You Never Give Me Your Money: The Beatles After the Breakup by Peter Doggett (Harper, 400 pages, $24.99)

“We were four guys in a band, that’s all.”   John Lennon

Rock ‘n roll writer Doggett provides the reader with a Magical Misery Tour in this inexplicable rehashing of the Beatles story, especially its sad ending (Hey Jude).   Now really, what’s the point of retelling a story that’s already been told in at least 75 other versions, and by the Beatles themselves in Anthology?   Well intended or not, Doggett appears to want to make the point that these were four not really very nice young men; except for the fact that the author is clearly partial to The Legend of John Lennon.

And yet even Mr. Lennon comes off as a crass ruffian in this account.   For example, here is Lennon talking about the band members’ treatment of George Harrison:  “It’s only this year that (George) has realized who he is.   And all the f—— s–t we’ve done to him.”   Positively charming.

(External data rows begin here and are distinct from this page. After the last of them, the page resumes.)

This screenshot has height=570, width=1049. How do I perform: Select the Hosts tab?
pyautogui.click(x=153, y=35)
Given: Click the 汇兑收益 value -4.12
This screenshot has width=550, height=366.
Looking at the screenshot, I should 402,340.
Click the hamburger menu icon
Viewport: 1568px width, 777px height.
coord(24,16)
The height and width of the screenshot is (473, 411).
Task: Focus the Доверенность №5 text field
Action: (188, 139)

John Lennon, however, is treated with virtual kid gloves compared to Doggett’s agenda-driven need to attack Sir Paul McCartney (probably the most commercially successful musician of our lifetime), George Harrison (who wrote what Frank Sinatra called the most beautiful love song of the last century), and Ringo Starr (whose upbeat personality and drumming literally bound the band together).   It is all very, very tiresome.

The point of this exercise is further called into question when one realizes that there’s nothing in this account that one has not read about before.   Even if you’ve read no more than two or three or a handful of books about the Beatles’ storied if marred career, you’ll be bored by the same old stories here.   The author seems to admit as such as he often quotes multiple earlier accounts of the same material.   For example, when he writes about the evil manager Allen Klein he quotes six other sources before providing his own perspective.   Yawn.

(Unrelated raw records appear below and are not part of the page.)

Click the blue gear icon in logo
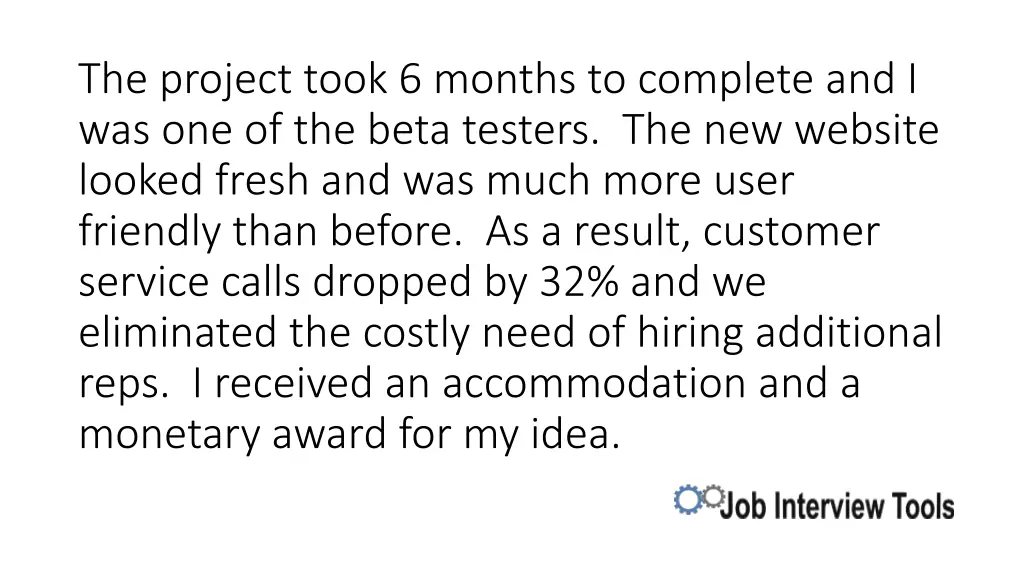This screenshot has width=1024, height=576. [x=688, y=500]
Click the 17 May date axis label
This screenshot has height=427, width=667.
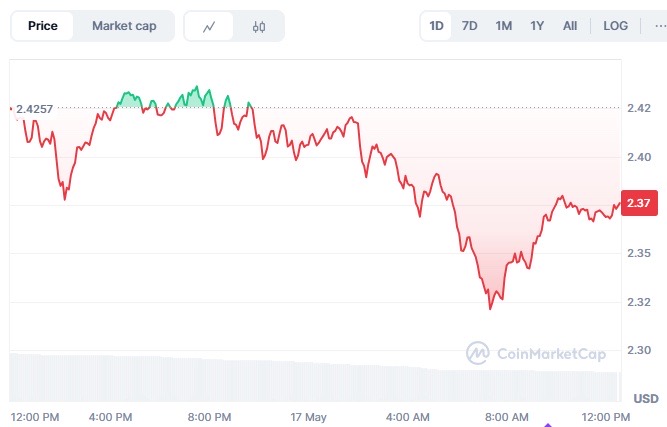click(x=308, y=417)
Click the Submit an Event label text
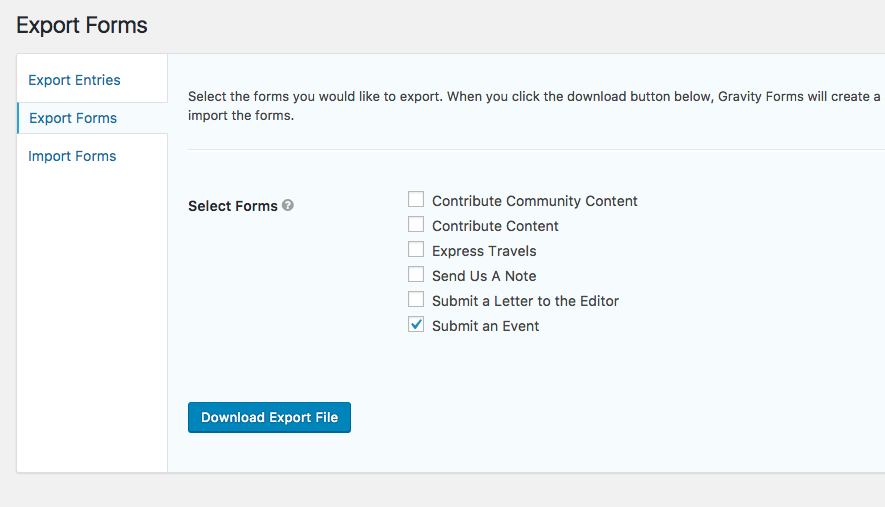 point(485,326)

There are far better alternatives out there.   If you want to read a true story of a highly talented band’s sad demise consider reading the excellent account, Without You: The Tragic Story of Badfinger by Peter Matovia about Badfinger, the Beatles’ alter-egos band (sometimes referred to as The Junior Beatles).   Each of the four members of Badfinger worked with each of the Beatles at some point – and each of them looked like one of the Beatles – and two of their members died by their own hand.

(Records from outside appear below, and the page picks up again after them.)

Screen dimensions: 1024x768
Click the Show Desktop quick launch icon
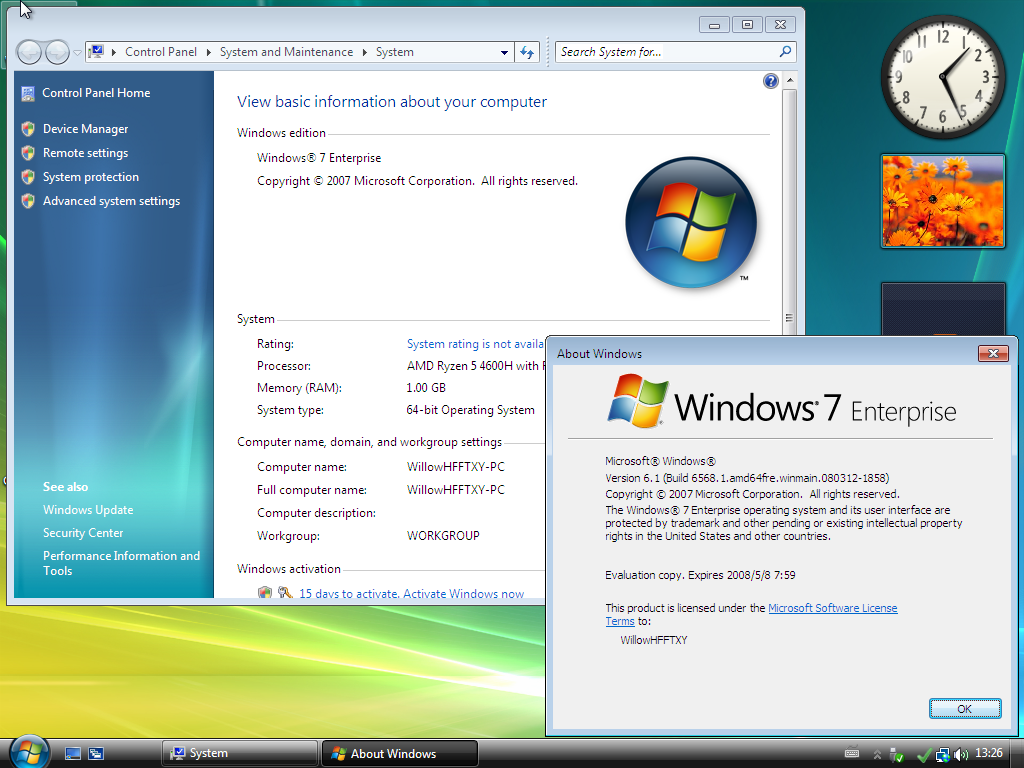click(x=72, y=754)

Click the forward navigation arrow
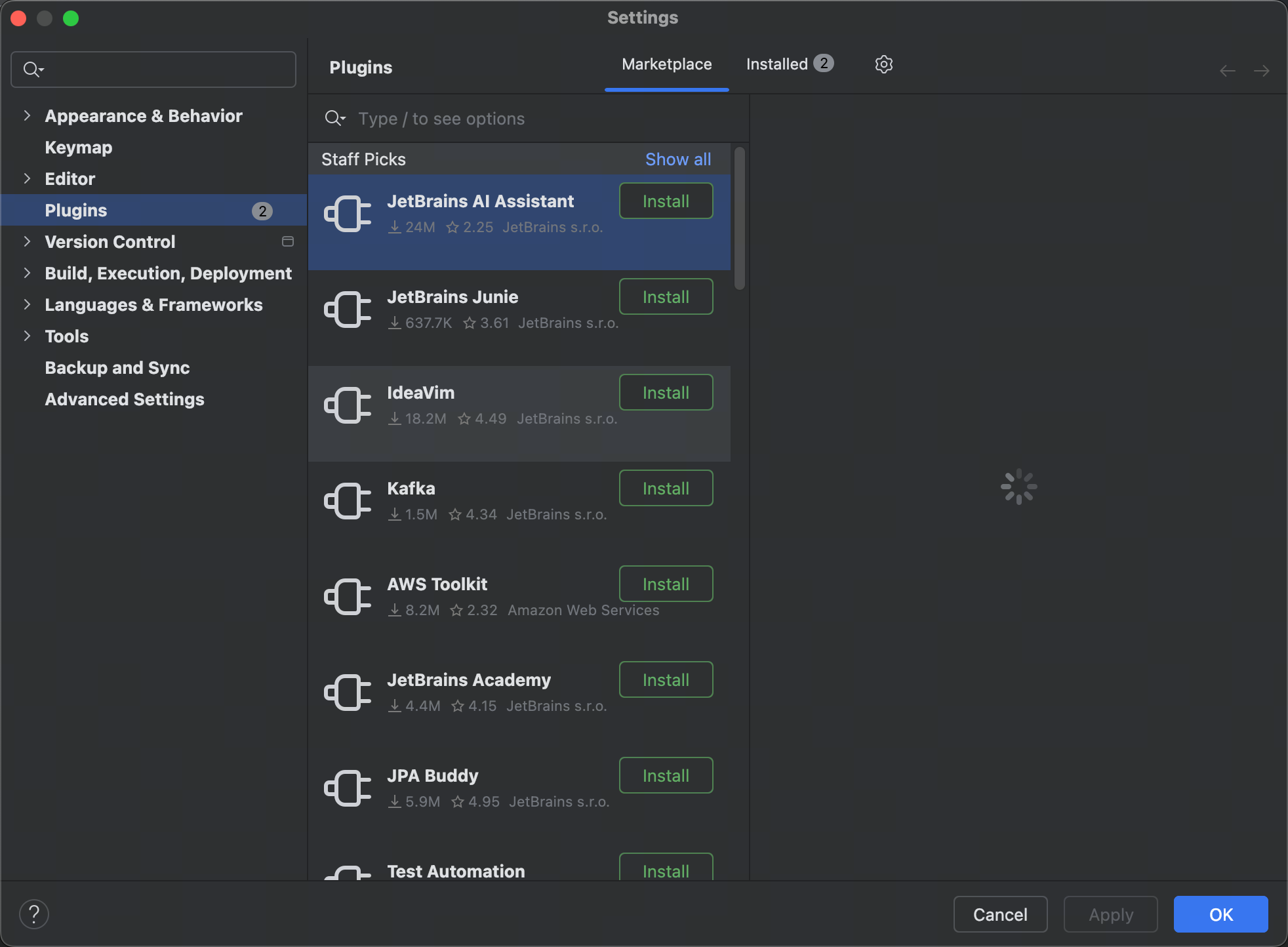point(1261,71)
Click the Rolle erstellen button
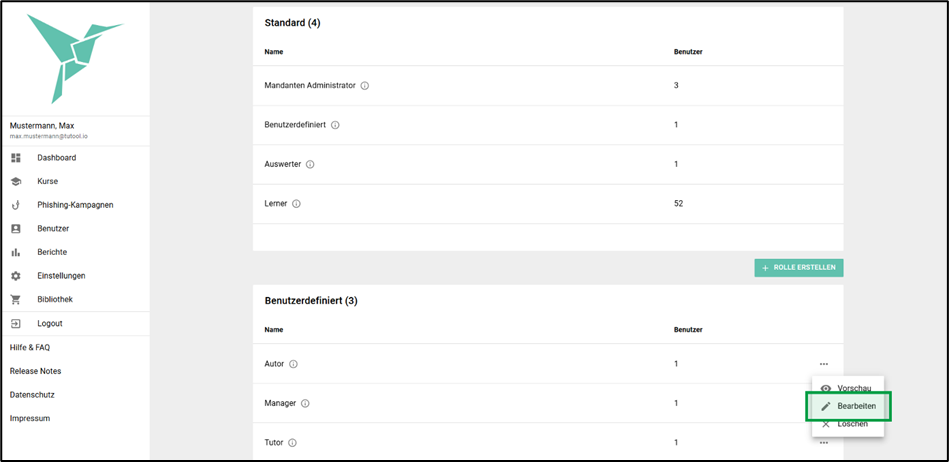 click(x=798, y=268)
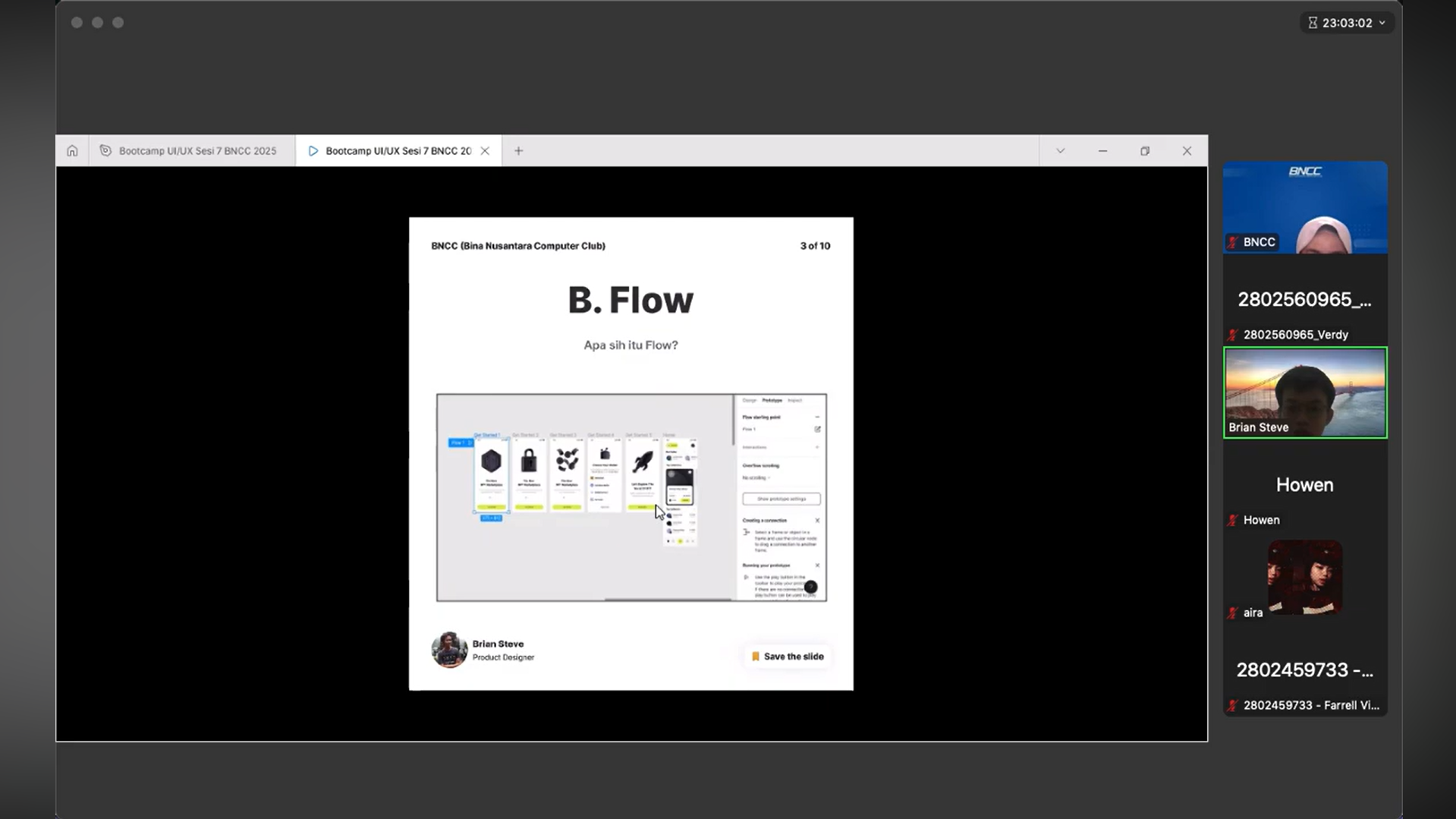Click the play icon on the active tab
The image size is (1456, 819).
313,151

If you wish to read an account of a band that will succeed in making you hate all of the band members, there’s Bad Moon Rising: The Unauthorized History of Creedence Clearwater Revival by Hank Berdowitz.   After reading this unofficial history, I lost my aural appetite for listening to the music of John Fogerty and/or CCR.

One final advisory, and it’s an appropriate one.   I recently discussed this book with a music-loving friend and he asked me what the complete title of the book was.   When I told him that it was supposedly about the Beatles “after the breakup,” he wisely responded:  “Well, after they broke up they weren’t the Beatles anymore, were they?”   No, and it’s a point well taken.   We stand adjourned.